Considering the guidelines of Directive 2009/128/EC for the sustainable use of pesticides, the implementation of protection strategies against Lobesia botrana (Denis & Schiffmüller), is a fundamental practice for a more sustainable viticulture. The method of protection by mating disruption and monitoring with pheromone traps has been tested in the Douro Wine Region (DWR). This method consists of disrupting mating, through the saturation of the atmosphere with a synthetic sexual pheromone (E,Z-7,9- dodecadienyl acetate) released by diffusers placed in grapevines. The NOVATERRA project aims at evaluating the effectiveness of an innovative passive pheromone diffusion system.
The grape berry moth, L. botrana is considered the main grapevine pest in several countries in Southern Europe, causing direct damage caused by the caterpillar, as well as indirect damage by promoting the installation of fungal diseases, such as gray rot caused by Botrytis cinerea. Due to the critical economic importance of the grape crop in the DWR in Portugal, this pest can cause notable losses due to the negative effect on the quality of grapes
and resulting wine. In DWR, L. botrana can develop three to four generations per year which can affect up to 50% of the bunches at harvest.

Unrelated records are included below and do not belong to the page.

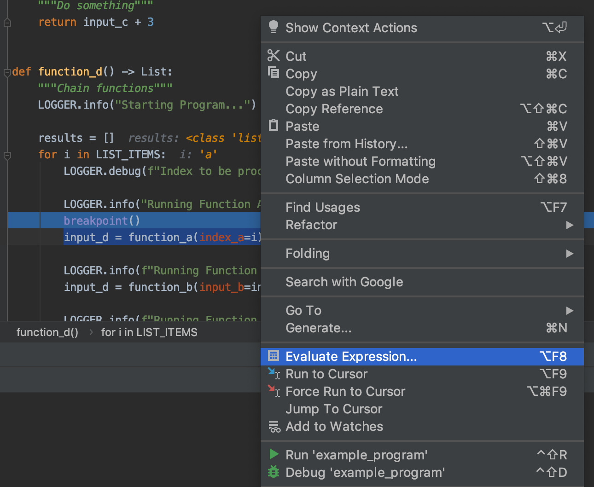This screenshot has height=487, width=594.
Task: Click the Evaluate Expression calculator icon
Action: pos(274,356)
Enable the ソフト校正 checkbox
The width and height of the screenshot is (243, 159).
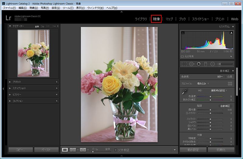[x=116, y=150]
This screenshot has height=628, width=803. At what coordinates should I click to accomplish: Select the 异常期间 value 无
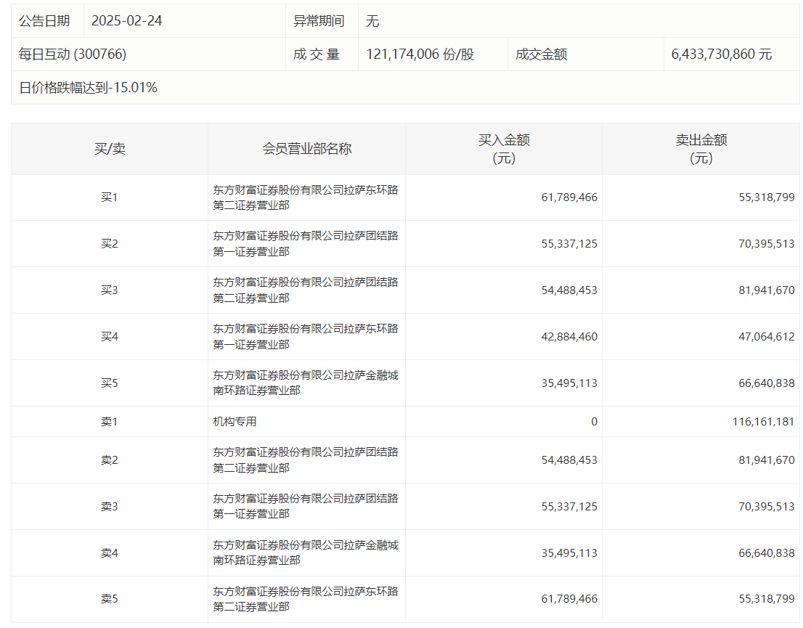coord(372,21)
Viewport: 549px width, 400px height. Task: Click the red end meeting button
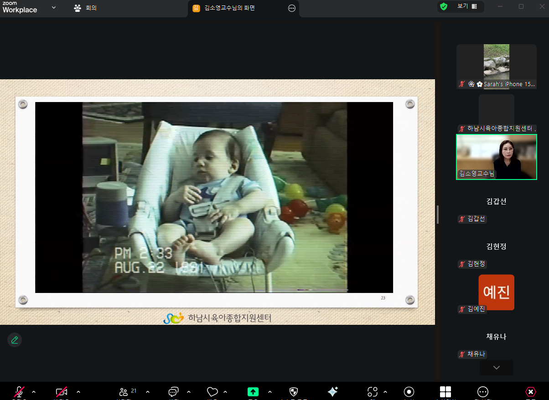point(530,392)
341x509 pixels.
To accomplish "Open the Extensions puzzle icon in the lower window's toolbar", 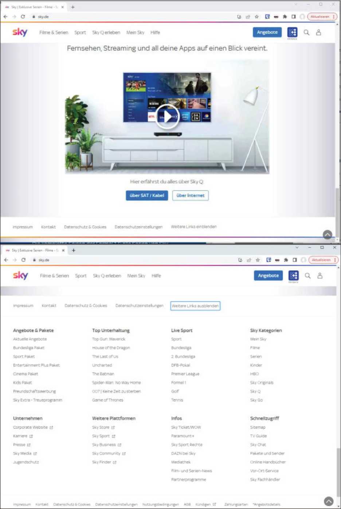I will click(286, 260).
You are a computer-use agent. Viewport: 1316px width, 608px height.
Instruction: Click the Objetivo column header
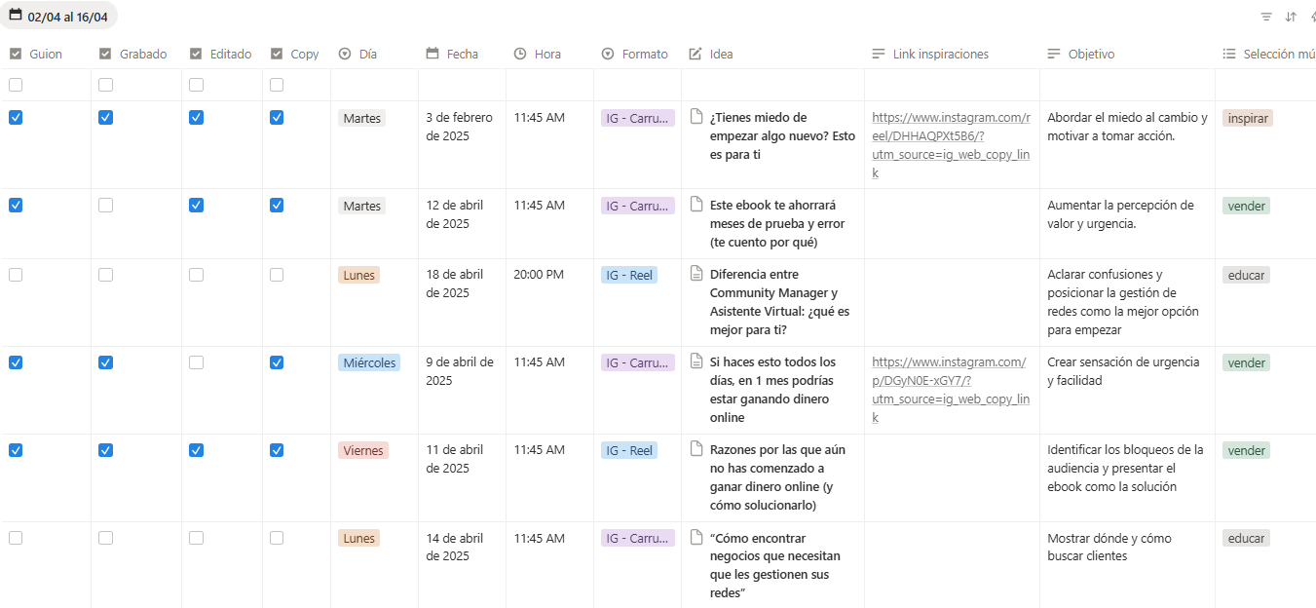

In this sense, the development of means capable of ensuring effective protection from this pest has deserved special attention on the part of the scientific community. The novel method of passive diffusion of protection against the grape berry moth, developed by partner CORTEVATM, consists of pheromone application under gel form (Press Enrapta Lobesia) on the grapevine’s bark, which is biodegradable once the pheromone release is over (Figure 1). Trials were carried out at vineyards in Quinta do Seixo (property of Sogrape, DWR – Portugal) and damage assessments were done after each pest generation and at harvest (Figure 2). Results indicate there are no significant differences in the performance of the new formulation and the standard diffusion method (ISONET L TT, generating a plastic residue), while both methods show significant protection improvements when compared to the untreated area which presented with a higher percentage of damaged bunches.